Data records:
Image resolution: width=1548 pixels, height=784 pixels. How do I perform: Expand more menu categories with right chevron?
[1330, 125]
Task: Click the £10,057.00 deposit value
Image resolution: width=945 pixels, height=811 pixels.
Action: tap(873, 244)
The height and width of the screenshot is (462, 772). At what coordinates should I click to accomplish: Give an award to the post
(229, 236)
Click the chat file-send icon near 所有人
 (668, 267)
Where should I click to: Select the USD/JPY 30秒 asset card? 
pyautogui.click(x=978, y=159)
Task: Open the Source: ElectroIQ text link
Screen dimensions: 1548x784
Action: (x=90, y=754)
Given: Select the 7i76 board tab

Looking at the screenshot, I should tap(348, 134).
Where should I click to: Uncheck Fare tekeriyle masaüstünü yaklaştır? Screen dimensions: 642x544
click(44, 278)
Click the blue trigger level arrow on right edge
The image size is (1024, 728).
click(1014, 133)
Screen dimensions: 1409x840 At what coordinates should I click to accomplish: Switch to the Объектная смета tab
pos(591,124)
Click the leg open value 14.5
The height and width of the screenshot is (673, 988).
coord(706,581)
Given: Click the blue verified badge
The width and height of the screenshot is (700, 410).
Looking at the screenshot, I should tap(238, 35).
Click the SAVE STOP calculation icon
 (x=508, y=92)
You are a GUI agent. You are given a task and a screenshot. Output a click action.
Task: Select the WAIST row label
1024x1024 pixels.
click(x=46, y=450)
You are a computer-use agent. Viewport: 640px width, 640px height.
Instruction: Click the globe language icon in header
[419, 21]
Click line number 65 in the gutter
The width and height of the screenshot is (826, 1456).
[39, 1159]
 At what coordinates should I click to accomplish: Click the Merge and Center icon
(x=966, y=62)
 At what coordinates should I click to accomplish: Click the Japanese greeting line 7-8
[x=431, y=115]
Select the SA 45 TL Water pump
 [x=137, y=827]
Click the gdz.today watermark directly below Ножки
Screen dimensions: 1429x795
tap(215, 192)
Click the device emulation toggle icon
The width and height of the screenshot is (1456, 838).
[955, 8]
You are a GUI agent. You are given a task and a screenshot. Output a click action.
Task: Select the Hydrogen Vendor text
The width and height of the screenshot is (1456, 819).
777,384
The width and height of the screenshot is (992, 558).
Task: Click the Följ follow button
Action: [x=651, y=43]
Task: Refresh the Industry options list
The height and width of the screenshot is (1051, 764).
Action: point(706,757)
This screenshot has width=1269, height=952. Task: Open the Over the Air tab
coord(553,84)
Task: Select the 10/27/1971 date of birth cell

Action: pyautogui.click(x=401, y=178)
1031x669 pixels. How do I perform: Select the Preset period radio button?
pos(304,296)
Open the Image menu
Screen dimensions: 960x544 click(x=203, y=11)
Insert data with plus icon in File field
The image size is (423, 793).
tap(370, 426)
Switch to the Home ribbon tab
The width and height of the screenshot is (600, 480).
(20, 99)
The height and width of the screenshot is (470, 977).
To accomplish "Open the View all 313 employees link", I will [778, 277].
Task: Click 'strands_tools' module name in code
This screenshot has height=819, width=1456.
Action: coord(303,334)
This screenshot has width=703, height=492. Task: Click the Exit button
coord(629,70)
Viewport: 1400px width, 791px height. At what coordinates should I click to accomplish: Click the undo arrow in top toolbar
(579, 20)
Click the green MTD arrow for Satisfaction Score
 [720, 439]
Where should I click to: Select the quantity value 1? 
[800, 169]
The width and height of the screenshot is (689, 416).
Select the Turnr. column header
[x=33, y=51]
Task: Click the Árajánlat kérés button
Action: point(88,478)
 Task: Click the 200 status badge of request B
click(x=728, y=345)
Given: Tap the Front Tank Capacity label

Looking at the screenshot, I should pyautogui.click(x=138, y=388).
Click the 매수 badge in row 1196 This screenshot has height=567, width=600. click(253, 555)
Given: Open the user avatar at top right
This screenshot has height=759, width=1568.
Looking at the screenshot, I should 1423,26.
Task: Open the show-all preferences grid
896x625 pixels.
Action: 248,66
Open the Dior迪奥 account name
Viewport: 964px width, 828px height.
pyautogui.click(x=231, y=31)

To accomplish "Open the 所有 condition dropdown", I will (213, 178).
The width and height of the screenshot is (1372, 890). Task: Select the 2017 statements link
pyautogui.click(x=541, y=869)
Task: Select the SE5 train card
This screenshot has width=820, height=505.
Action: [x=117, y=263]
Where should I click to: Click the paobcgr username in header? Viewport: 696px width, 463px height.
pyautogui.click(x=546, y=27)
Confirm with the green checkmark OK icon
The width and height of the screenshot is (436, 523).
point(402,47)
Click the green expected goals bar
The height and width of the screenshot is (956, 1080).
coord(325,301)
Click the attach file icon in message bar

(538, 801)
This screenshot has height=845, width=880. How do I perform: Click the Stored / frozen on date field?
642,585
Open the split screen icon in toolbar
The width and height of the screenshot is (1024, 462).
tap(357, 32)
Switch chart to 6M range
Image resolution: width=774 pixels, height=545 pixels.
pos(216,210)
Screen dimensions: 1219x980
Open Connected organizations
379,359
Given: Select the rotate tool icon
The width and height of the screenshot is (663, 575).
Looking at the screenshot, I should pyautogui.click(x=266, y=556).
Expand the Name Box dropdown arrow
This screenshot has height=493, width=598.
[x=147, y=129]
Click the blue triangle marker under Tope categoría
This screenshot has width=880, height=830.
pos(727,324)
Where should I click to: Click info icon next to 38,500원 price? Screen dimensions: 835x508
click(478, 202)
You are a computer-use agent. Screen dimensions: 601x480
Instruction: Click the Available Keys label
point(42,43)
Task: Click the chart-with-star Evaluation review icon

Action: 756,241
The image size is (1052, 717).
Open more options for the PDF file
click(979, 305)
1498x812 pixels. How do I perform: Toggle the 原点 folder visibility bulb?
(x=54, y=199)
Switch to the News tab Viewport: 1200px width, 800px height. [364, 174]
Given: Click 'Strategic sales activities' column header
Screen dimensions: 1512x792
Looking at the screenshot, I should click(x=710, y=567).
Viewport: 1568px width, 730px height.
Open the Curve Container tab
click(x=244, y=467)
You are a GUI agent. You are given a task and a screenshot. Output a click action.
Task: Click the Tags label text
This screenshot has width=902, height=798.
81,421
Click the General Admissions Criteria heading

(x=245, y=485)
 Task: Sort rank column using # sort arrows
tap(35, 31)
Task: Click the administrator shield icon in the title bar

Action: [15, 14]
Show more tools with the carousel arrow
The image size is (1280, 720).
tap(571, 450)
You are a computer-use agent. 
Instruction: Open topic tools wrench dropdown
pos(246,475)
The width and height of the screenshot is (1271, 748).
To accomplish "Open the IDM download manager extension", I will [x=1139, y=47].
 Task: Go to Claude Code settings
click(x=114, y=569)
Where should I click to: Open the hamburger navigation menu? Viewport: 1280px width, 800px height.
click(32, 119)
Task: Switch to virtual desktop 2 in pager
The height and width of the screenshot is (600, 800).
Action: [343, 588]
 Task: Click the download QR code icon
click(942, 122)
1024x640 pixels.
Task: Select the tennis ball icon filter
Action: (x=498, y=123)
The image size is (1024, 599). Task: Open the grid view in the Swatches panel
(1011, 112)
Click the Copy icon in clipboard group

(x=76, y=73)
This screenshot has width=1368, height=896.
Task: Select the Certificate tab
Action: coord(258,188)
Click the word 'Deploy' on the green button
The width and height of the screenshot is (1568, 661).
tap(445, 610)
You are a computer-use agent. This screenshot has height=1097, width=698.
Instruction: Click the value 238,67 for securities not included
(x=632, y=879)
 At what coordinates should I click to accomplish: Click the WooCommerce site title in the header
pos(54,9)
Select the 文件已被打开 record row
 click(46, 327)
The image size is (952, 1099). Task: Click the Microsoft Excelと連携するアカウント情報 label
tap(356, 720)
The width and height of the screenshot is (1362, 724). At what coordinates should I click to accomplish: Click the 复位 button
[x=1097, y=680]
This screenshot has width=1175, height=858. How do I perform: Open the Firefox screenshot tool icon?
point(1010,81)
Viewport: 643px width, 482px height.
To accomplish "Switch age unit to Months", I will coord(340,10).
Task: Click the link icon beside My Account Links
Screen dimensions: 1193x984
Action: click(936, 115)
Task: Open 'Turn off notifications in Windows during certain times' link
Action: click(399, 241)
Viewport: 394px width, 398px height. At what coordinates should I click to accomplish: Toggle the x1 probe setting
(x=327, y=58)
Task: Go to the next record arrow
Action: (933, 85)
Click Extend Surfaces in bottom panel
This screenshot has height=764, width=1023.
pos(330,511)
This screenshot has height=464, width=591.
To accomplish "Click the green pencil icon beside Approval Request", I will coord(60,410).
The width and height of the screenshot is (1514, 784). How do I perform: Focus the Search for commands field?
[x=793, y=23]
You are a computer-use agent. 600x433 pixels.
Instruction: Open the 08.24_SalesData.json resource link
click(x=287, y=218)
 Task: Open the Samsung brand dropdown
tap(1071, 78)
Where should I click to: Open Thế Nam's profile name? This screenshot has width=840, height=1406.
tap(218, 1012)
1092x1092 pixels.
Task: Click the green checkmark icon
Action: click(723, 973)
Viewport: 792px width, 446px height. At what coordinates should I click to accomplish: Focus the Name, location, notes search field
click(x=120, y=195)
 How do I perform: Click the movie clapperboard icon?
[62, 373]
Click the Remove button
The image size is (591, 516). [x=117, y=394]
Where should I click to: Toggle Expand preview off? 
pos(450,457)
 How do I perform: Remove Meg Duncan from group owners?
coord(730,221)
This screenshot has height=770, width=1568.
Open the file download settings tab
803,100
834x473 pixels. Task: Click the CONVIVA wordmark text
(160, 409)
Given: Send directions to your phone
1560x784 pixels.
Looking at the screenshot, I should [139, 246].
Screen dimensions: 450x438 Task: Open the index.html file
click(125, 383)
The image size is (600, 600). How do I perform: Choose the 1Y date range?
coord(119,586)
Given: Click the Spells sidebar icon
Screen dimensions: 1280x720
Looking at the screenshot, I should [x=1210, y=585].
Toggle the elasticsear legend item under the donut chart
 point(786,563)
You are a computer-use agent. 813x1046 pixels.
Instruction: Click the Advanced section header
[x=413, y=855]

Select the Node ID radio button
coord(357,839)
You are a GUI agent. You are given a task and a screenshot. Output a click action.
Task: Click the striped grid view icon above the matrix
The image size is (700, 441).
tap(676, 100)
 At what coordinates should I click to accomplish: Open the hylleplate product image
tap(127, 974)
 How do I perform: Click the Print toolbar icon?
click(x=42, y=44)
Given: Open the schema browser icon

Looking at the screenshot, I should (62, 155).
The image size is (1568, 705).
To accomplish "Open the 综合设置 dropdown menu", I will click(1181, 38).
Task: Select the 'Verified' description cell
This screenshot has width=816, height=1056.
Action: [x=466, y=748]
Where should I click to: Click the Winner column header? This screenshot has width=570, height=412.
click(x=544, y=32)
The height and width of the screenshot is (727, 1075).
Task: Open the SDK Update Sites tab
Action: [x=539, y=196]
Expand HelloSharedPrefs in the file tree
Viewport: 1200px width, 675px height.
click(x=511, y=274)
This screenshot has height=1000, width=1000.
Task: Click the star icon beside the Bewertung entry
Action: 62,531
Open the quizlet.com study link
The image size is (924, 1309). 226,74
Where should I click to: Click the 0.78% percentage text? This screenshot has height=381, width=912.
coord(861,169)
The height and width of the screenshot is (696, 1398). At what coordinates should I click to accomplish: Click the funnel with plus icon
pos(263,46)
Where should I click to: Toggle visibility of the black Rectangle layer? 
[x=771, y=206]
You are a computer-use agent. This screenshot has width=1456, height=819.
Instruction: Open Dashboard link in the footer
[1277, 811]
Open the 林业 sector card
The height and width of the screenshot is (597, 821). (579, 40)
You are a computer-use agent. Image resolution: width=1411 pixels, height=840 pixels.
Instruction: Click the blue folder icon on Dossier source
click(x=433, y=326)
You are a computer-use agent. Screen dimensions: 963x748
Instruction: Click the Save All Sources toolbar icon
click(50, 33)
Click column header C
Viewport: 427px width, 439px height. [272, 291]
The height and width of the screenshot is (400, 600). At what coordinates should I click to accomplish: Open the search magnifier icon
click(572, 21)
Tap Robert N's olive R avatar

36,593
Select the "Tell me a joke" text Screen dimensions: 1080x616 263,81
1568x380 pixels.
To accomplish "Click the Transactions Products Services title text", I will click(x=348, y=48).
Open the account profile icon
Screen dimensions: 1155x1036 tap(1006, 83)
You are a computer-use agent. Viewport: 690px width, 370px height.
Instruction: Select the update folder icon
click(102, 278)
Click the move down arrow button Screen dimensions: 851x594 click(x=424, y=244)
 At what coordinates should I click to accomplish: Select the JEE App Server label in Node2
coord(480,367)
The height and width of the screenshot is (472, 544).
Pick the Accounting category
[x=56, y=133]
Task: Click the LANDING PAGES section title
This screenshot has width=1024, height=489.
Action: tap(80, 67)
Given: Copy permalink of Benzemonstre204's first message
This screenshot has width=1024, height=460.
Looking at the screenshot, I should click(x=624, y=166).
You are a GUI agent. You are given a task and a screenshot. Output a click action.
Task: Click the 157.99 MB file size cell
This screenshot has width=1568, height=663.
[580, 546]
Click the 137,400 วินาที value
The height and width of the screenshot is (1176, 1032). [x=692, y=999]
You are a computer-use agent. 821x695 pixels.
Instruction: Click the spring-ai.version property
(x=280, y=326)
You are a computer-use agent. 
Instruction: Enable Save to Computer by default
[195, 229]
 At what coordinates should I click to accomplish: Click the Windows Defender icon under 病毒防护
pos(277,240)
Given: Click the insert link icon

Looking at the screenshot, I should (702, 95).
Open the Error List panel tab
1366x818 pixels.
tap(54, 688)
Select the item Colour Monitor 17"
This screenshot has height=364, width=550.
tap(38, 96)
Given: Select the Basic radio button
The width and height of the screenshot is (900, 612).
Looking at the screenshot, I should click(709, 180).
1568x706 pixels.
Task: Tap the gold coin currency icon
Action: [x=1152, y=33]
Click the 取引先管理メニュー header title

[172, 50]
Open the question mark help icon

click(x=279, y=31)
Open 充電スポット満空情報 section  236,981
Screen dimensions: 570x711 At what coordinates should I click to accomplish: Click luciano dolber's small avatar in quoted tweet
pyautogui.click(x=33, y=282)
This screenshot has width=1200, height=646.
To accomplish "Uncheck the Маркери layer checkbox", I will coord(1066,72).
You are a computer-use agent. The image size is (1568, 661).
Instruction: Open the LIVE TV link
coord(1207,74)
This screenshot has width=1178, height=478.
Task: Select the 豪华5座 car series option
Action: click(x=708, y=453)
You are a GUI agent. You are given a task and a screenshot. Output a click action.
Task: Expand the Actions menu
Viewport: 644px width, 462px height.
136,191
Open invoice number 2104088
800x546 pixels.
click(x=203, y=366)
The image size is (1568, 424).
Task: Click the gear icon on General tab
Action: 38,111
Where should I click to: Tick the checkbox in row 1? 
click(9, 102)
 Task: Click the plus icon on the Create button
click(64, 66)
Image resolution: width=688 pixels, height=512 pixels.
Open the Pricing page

## TASK DESCRIPTION
Look through the entries above and say how many lines contain "will", giving nothing but the number.

## EXERCISE RESULT
8